Using the line with "Screen dimensions: 872x558" as your starting point, transcribe it and each line beneath it word for word until the records run out, without pictures.
[Opening Record set section]
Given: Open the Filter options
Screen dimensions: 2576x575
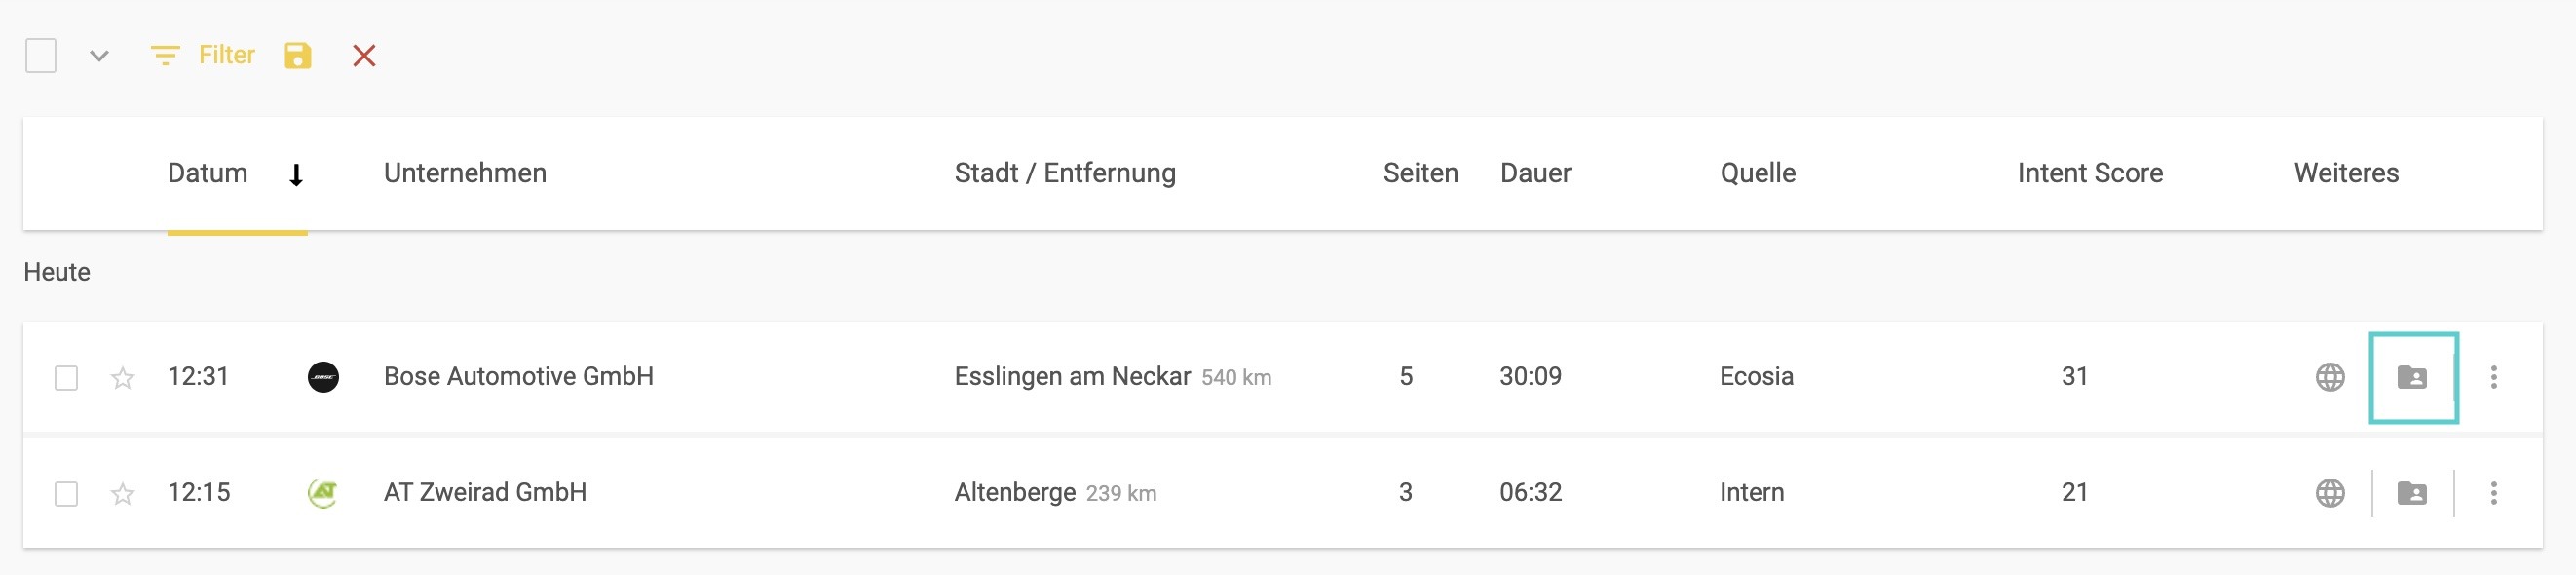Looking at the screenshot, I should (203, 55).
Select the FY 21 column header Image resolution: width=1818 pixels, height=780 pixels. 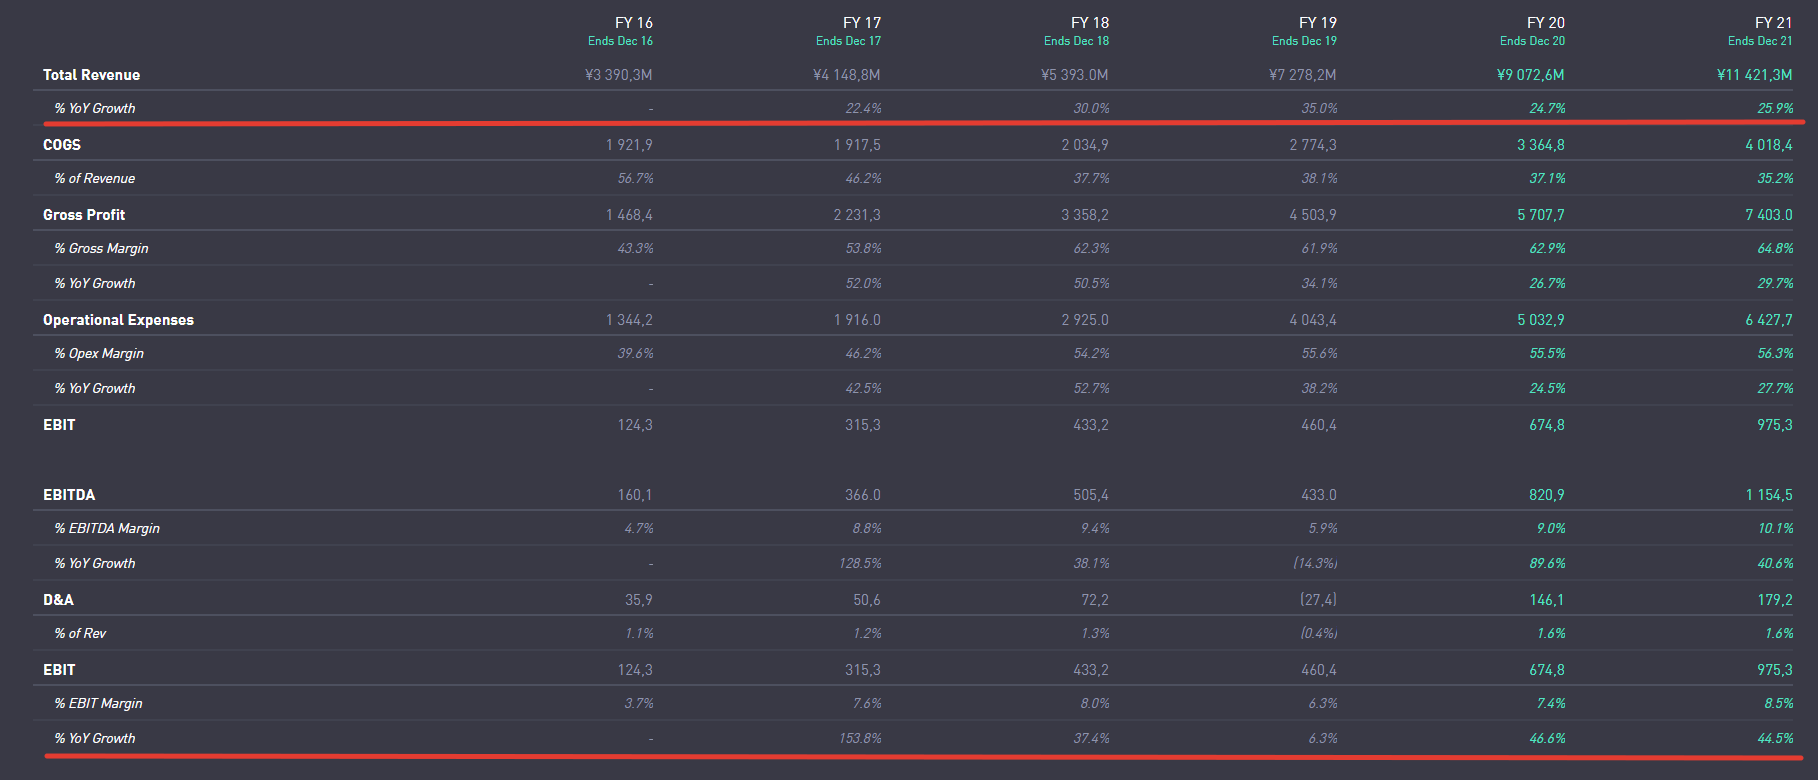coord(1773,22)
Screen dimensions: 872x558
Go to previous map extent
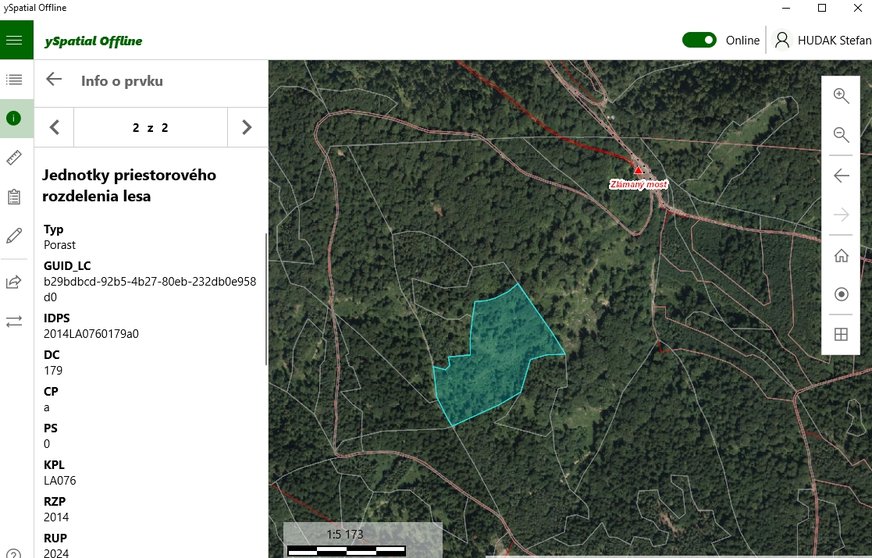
[Closing Record set section]
_Result for this task_
Screen dimensions: 872x558
Go to previous map extent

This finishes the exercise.